Extremely bacterial, cyanobacteria are also prokaryotes. They are all photosynthesizing autotrophs, but their cells do not have chloroplasts. Chlorophyll like a, is dispersed by the hyaloplasma and photosynthesizing coverslips, which are ramifications of the plasma membrane.
In addition to chlorophyll, they have other accessory pigments, such as carotenoids (carrot carotene-like pigments), phycoerythrin (a red pigment typical of the cyanobacteria found in the Red Sea) and the phycocyanin (a bluish-colored pigment that gave its name to cyanobacteria, formerly called "blue algae"). They live in the sea, in fresh water and in humid land.
There are species that have isolated cells and others that form colonies of different shapes.
Reproduction in cyanobacteria
In unicellular cyanobacteria, asexual reproduction occurs by binary cell division. In filamentous species, filament fragmentation is common, producing several genetically similar offspring. These cell-containing fragments are called homogons.
Archaebacteria and Their Amazing Way of Living
Many authors have now considered it opportune to separate Archeobacteria (primitive bacteria) from so-called Eubacteria (true bacteria).
Based on biochemical studies (ribosomal RNA sequences, absence of muramic acid in the wall, membrane lipid composition), it was concluded that there are more than 3000 M.a. there would have been a divergence in the evolution of prokaryotic organisms, and two distinct lineages emerged.
So far no genetic recombination has been identified in this group of organisms. The branch that originated the archaebacteria would later have originated the eukaryotes.

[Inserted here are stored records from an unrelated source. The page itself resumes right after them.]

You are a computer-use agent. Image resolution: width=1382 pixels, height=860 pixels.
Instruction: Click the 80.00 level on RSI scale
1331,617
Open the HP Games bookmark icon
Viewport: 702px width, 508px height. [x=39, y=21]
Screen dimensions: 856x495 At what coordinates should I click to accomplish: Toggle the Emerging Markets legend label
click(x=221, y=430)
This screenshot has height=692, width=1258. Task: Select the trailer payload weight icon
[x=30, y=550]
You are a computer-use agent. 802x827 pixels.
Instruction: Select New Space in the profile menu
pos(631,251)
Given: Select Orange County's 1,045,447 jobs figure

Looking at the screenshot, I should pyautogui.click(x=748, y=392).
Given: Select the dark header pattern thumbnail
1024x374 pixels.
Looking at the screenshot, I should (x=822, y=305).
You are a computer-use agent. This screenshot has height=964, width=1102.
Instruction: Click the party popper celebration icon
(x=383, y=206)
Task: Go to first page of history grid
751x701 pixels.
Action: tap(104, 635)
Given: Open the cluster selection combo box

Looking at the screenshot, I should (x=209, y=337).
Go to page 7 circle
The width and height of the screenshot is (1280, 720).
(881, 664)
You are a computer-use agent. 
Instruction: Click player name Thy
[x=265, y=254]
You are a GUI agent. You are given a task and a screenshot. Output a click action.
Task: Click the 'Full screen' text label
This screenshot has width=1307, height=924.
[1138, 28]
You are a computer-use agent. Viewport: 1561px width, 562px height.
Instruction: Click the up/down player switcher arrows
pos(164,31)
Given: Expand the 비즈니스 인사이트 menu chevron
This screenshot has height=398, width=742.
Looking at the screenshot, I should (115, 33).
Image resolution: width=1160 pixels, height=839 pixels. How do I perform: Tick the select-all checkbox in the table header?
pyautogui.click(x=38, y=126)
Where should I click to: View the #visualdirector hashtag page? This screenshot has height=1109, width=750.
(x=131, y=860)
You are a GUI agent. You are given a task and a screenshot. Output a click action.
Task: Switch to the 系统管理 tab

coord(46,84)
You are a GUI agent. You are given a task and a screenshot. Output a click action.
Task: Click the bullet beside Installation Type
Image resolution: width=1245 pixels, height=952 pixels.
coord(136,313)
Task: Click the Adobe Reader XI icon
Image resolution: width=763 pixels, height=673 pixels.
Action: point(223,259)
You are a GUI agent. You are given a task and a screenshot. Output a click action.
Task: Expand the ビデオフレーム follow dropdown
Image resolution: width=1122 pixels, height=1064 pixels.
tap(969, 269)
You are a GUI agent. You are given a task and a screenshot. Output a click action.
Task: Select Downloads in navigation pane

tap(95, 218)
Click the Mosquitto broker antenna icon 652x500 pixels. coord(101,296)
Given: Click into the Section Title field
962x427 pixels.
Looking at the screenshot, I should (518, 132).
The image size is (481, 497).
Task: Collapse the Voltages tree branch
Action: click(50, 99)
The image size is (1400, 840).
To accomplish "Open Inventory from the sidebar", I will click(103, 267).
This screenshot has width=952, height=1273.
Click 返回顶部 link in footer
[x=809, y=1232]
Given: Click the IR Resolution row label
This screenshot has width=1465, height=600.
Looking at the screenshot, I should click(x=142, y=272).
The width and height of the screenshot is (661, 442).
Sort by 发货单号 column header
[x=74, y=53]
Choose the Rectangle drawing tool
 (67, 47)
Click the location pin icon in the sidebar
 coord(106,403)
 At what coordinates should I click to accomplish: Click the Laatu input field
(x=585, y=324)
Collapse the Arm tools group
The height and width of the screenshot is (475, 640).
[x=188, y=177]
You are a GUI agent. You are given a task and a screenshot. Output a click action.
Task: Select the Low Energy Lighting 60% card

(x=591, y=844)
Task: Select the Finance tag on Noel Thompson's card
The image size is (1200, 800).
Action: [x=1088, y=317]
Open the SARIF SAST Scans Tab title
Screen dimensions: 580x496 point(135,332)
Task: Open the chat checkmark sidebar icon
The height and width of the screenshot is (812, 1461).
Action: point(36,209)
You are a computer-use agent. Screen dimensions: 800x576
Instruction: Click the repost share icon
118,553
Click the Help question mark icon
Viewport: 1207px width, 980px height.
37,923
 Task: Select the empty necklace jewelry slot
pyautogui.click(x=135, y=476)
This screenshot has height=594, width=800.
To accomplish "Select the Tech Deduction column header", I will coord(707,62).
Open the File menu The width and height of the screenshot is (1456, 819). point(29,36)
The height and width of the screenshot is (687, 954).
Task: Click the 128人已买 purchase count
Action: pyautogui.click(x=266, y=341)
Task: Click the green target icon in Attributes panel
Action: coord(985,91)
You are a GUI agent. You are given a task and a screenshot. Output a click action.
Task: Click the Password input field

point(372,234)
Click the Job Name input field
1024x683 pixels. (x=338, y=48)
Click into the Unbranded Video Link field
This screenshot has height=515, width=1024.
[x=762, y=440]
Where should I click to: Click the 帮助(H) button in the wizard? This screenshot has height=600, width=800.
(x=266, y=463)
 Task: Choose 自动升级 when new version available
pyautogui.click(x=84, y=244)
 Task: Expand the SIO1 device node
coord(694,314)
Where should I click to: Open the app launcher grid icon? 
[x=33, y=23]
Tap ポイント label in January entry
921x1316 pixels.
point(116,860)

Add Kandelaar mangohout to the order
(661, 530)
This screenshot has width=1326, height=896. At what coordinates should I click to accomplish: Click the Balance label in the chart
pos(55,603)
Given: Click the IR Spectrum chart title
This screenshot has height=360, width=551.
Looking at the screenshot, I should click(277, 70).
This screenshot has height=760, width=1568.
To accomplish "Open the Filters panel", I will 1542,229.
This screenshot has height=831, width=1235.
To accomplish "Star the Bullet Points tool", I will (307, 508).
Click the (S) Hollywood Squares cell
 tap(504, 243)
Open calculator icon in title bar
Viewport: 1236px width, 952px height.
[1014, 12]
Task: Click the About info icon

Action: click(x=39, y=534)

The present archaebacteria are considered to have suffered little change from their ancestors. These prokaryotes live in places with extremely adverse to other living beings, probably similar to those that would exist on early Earth.
Archaeobacteria can be divided into three major groups:
Halophiles - live in extreme saline concentrations, dozens of times saltier than seawater, in places such as saline, salt or soda lakes, etc. Its optimum growth temperature is between 35 and 50ºC.
These bacteria are autotrophic, but their ATP production mechanism is radically different from usual because they use a unique red pigment - bacteriorhodopsin - which functions as a proton pump (such as mitochondrial oxidative phosphorylation) that gives them energy;
Methanogeneas - This group of bacteria was the first to be recognized as unique. They live in marshes, ocean floors, sewage treatment plants and the digestive tract of some herbivorous insect and vertebrate species where they produce methane (CH4) as a result of cellulose degradation.
The known natural gas reserves are the result of obligatory anaerobic metabolism and methane production of bacteria of this type in the past. Some can produce methane from CO2 and H2, getting energy from that process.
The gender Methanosarcina can fix atmospheric nitrogen, a capacity that was once considered unique to eubacteria;
Thermoacidophils -live in acidic thermal water zones, with optimum temperatures between 70 and 150ºC and optimum pH values close to 1. Most of them metabolize sulfur: they can be autotrophic, obtaining energy from the formation of hydrogen sulfide (H2S) from sulfur, or heterotrophic.